### To be done
Count the lines below that contain the string "more", with uppercase and lowercase treated as different. Reply with the number alone.

### Records to process

•••

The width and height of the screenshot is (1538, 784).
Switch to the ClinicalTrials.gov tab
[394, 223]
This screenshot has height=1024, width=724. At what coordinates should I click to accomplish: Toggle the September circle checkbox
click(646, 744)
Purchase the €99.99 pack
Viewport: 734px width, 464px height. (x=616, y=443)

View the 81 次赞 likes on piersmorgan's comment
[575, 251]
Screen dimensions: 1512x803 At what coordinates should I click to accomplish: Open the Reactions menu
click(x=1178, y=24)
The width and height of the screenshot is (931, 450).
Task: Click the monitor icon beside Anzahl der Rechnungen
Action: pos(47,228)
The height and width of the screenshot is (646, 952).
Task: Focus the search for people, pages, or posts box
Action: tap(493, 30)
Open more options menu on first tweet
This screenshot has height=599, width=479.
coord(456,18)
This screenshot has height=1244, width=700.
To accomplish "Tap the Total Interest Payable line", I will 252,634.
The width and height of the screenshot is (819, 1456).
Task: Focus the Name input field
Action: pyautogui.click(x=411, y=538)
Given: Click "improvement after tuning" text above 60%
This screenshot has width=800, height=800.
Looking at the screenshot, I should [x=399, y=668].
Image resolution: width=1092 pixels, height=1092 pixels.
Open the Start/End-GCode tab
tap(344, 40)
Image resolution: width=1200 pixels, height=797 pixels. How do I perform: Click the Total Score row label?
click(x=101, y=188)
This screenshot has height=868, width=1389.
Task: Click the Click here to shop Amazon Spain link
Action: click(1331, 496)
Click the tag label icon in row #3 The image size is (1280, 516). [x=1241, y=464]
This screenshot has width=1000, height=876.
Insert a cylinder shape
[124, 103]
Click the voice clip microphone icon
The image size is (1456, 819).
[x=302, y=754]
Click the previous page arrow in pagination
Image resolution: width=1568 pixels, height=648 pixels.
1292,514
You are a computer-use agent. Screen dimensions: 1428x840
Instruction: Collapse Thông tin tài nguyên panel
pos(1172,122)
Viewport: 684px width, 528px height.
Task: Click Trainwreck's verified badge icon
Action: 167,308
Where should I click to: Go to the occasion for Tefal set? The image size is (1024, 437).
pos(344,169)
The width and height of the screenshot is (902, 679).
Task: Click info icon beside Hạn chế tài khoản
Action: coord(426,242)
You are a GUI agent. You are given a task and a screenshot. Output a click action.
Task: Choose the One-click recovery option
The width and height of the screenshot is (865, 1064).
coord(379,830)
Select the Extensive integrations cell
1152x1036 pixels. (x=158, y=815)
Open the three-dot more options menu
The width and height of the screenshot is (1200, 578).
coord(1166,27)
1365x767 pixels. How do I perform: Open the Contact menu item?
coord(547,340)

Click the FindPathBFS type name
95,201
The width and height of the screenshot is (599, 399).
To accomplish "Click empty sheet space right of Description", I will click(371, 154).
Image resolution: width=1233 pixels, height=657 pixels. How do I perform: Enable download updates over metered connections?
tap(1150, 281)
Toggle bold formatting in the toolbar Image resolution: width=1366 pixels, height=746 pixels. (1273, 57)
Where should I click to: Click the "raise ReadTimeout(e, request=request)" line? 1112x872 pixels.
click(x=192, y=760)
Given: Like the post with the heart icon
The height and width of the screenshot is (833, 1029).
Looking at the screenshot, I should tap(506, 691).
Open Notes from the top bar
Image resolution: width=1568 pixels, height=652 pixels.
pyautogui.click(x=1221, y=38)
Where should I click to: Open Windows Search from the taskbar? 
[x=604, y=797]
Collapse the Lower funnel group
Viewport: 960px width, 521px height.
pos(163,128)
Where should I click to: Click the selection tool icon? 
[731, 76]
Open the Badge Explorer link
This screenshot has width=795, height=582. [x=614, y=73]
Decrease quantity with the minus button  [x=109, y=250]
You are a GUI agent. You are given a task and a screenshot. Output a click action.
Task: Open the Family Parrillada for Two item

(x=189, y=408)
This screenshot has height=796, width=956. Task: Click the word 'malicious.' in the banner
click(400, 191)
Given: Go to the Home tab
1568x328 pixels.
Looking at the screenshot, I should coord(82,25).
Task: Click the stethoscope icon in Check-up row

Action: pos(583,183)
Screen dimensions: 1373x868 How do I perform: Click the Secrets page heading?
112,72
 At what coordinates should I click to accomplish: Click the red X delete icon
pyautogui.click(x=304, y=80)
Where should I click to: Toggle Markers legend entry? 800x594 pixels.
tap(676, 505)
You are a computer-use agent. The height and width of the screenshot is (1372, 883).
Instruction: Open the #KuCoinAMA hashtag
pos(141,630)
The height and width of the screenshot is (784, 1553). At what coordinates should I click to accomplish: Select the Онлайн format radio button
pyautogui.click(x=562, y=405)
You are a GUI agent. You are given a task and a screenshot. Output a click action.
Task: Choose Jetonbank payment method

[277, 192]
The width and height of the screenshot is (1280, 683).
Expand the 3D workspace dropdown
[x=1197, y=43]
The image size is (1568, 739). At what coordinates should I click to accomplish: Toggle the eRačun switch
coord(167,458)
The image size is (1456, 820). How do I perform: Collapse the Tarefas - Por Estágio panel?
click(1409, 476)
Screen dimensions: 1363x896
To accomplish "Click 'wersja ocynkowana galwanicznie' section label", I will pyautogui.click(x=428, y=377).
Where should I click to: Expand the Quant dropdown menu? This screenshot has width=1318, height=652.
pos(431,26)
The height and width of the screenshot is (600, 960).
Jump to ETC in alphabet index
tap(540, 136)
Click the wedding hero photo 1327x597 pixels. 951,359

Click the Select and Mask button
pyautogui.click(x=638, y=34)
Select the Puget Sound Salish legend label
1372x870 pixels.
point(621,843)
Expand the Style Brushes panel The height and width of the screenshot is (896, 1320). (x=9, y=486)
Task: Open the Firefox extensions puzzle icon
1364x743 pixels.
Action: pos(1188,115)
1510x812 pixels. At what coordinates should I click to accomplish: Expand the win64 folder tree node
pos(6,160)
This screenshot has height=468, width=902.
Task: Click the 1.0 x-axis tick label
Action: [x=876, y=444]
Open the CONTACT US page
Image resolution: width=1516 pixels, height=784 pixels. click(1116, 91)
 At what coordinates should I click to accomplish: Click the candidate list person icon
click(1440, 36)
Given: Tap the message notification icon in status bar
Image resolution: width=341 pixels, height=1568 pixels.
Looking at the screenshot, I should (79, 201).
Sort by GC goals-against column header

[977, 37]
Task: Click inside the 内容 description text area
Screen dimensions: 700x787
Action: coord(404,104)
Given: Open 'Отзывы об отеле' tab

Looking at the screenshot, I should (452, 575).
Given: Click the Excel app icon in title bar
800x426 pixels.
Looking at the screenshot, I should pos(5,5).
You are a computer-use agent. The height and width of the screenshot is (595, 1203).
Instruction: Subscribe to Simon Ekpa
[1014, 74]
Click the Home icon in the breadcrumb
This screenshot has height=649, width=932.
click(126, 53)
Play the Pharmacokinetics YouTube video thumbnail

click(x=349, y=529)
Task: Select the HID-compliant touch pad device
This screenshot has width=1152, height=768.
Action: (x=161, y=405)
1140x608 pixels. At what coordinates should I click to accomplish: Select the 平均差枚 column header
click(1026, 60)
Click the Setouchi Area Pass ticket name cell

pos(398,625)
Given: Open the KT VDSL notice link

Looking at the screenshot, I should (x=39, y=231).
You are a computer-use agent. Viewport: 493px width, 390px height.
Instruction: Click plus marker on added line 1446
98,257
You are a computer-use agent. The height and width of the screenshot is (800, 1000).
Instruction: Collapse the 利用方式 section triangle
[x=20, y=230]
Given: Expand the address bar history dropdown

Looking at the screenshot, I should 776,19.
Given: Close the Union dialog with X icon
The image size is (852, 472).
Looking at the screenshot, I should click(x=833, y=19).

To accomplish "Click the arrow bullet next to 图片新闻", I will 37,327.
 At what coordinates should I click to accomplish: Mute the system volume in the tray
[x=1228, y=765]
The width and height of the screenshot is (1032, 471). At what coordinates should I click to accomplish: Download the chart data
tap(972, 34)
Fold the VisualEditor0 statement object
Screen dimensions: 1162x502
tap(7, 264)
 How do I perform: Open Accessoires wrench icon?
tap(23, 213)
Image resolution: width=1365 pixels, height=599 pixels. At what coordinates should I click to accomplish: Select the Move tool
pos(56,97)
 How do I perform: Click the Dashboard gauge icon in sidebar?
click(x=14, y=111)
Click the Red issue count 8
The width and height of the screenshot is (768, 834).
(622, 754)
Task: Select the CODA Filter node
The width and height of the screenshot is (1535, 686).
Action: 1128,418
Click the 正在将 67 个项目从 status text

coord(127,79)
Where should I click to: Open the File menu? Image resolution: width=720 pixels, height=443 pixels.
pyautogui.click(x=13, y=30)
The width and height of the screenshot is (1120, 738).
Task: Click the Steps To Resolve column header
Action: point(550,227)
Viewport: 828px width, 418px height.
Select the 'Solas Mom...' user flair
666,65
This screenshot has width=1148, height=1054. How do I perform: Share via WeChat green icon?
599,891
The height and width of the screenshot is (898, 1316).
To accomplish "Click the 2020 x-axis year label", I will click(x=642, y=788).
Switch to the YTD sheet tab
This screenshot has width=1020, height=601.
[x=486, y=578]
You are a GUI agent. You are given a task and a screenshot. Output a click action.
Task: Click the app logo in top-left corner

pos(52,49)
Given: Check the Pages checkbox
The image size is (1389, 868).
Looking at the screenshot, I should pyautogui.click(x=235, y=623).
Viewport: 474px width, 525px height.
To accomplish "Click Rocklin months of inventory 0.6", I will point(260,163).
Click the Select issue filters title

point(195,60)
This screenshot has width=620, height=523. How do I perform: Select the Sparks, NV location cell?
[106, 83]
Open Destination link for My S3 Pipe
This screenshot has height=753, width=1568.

•••

### Exercise answer
2